Tracking Processes That Have Died

Hi,

I am trying to find a way to track processes that have died.

We have a Progress database running in a different timezone to our IT department. The users complain of slowness at various times during the day and we can get the process ID from Perfview. Unfortunately the process has always died so we can't see what was actually running. Perfview only tells us it was a database user in User Name.

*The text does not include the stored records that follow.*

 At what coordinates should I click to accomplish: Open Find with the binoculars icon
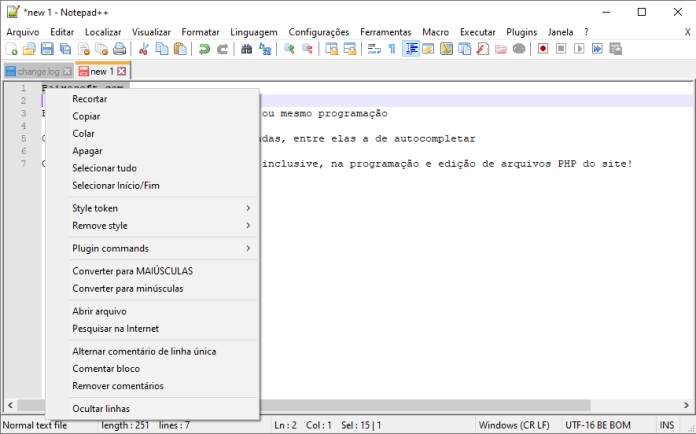tap(247, 48)
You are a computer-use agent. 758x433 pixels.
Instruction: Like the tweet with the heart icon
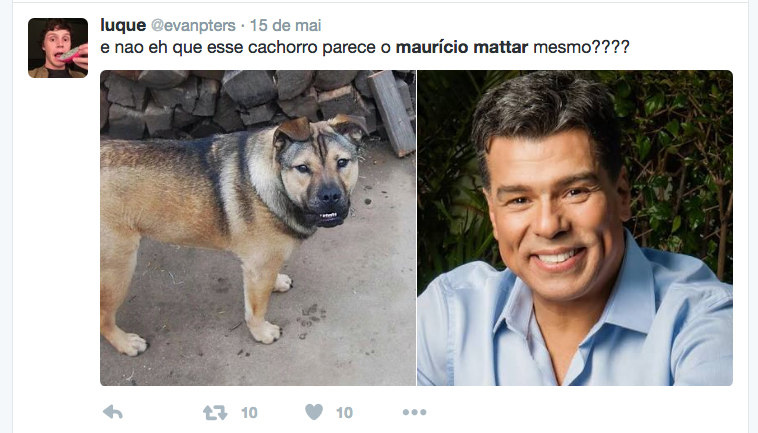tap(314, 412)
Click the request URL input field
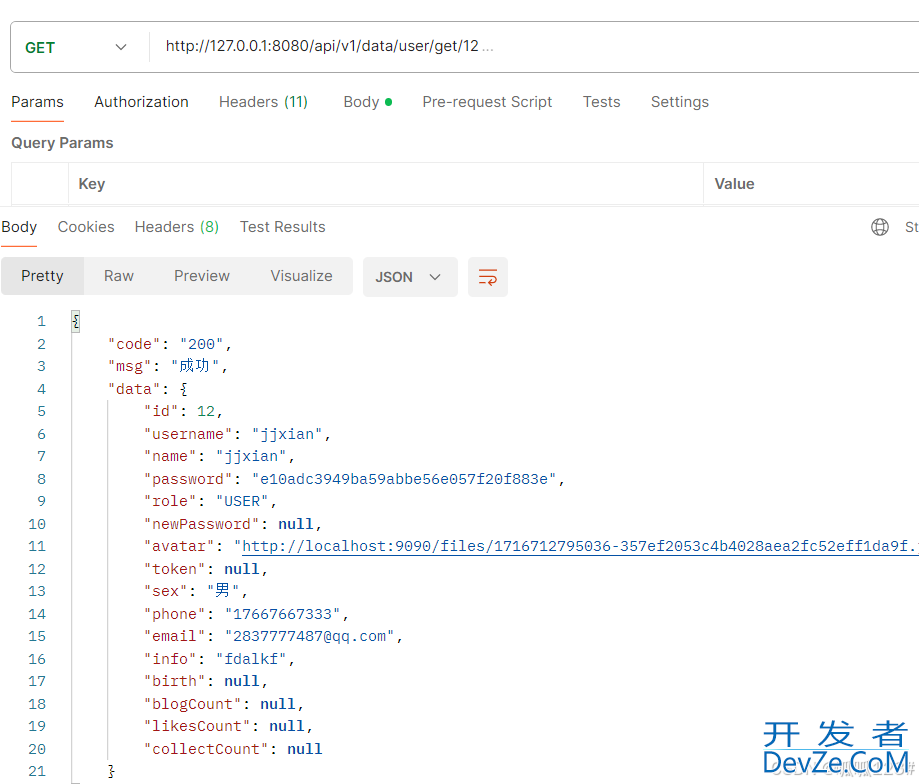The image size is (919, 784). [530, 47]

So, apart from trying to trap the process by piping a continous ps -ef to file using cron. Is there any better solutions? Is there something in Measureware or Perfview I am missing?

TIA
5 REPLIES 5
Paula J Frazer-Campbell
Honored Contributor

Re: Tracking Processes That Have Died

Sue

Top ?
Glance?

Altought I believe sar is is your best bet for a start point.

http://forums.itrc.hp.com/cm/QuestionAnswer/1,,0xaeb779bffde7d4118fef0090279cd0f9,00.html

Paula
If you can spell SysAdmin then you is one - anon
Ollie R
Respected Contributor
Solution

Re: Tracking Processes That Have Died

Hi,

You could turn on process accounting:
man 1m acctsh

This will track data from all processes which have stopped/died.

Ollie.
To err is human but to not award points is unforgivable
Martin Corner
Advisor

Re: Tracking Processes That Have Died

We have sar, glance and measureware running but it still doesn't tell me about dead processes. I need the information from ps -ef about a particular process ID.

This would be easy if I was awake, but I need the information when I am alseep. Measureware tells me what PID was causing the problem but it doesn't give me the detailed information I need. I need the detailed information of a ps -ef PID. I am hoping somebody has a utility that does this or there is an option in Measureware/PerfView that I am missing.

Thanks
Martin Corner
Advisor

Re: Tracking Processes That Have Died

acctsh looks like what we are looking for.

Thanks for the help, much appreciated.
Paula J Frazer-Campbell
Honored Contributor

Re: Tracking Processes That Have Died

Sue

Because the pid will be different each time then it looks like a cron on ps to start your investigation.


#/bin/sh
echo "-----------------" >> /tmp/ps_watch
date >> /tmp/ps_watch
echo "-----------------" >> /tmp/ps_watch
ps -efl >> /tmp/ps_watch
echo " "


Run it from cron say every 120 seconds and then examine the results next day.

Ensure that your storage area has sufficient space to contain a nights ps info.

Also set env variables in your cron job and give ps its full path.